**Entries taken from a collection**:
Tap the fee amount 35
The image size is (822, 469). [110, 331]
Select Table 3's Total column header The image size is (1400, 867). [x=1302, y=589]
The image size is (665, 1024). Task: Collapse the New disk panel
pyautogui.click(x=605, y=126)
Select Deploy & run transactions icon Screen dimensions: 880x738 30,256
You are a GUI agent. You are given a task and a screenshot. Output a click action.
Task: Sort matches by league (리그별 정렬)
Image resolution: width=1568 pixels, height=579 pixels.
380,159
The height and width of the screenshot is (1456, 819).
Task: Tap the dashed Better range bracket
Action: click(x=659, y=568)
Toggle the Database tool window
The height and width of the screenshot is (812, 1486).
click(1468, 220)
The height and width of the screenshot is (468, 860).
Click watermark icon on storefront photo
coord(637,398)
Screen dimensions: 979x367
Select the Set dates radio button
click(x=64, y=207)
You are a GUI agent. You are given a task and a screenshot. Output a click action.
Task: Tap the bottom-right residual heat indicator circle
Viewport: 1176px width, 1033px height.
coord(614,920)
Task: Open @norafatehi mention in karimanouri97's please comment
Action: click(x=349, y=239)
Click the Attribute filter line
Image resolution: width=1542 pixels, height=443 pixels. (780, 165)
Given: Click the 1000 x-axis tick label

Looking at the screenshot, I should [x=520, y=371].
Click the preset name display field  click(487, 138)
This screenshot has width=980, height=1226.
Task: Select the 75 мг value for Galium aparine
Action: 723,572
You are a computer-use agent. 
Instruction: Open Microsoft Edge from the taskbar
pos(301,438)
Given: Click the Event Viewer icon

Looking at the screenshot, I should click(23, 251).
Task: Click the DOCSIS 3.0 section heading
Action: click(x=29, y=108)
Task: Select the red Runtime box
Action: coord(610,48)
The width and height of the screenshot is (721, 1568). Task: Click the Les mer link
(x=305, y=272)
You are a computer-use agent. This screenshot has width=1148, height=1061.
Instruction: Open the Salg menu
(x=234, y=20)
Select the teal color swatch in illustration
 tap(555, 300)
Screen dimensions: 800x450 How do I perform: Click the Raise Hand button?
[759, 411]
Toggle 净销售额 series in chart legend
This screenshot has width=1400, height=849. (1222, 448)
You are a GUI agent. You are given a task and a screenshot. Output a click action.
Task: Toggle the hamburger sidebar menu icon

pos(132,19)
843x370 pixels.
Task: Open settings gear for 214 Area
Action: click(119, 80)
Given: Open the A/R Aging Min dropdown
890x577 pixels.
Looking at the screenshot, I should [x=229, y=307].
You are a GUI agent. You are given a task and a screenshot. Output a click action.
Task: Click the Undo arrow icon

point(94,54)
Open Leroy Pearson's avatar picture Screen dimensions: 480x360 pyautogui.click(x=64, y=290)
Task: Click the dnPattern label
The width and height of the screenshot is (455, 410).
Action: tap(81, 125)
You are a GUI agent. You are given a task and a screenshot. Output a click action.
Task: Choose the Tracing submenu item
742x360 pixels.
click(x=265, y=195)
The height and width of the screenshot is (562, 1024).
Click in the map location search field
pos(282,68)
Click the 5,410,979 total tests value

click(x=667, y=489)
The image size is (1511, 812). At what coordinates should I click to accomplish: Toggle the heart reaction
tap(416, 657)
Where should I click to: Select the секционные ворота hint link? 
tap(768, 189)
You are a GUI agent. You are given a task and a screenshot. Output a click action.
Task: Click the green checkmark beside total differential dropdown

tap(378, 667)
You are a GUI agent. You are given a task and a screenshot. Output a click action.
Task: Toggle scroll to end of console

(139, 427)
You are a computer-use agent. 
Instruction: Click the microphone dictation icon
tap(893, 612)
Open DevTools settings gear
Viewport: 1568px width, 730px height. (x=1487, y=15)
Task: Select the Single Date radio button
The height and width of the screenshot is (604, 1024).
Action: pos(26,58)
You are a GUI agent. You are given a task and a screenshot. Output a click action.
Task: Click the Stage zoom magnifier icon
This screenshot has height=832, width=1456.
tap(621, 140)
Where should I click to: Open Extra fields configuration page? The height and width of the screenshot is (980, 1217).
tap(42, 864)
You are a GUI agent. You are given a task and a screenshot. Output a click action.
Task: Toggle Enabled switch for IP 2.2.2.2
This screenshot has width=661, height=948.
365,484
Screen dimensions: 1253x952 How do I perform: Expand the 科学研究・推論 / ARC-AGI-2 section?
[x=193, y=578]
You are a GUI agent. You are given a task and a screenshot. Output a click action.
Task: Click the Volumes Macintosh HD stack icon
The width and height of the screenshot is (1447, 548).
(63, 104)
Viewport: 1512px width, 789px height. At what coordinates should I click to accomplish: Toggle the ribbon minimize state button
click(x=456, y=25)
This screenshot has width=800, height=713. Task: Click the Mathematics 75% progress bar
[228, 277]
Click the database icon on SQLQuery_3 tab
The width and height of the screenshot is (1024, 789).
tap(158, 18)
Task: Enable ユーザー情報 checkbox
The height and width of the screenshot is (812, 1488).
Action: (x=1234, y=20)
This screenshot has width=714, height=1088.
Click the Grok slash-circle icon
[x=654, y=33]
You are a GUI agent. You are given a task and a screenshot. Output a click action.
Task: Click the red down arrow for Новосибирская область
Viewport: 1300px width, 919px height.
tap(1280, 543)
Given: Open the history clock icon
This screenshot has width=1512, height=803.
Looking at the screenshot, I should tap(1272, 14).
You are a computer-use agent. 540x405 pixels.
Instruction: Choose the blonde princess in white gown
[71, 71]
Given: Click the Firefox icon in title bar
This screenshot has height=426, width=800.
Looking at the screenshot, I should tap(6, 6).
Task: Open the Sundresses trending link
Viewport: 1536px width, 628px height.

**EXERCISE**:
Substitute "collapsible" for "hamburger" in the records starting at the line containing "Toggle 净销售额 series in chart legend" and ending at the line containing "Action: click(119, 80)". Give only those lines, with everything else unchanged.

**FULL SOLUTION**:
Toggle 净销售额 series in chart legend
This screenshot has width=1400, height=849. (1222, 448)
You are a GUI agent. You are given a task and a screenshot. Output a click action.
Task: Toggle the collapsible sidebar menu icon

pos(132,19)
843x370 pixels.
Task: Open settings gear for 214 Area
Action: click(119, 80)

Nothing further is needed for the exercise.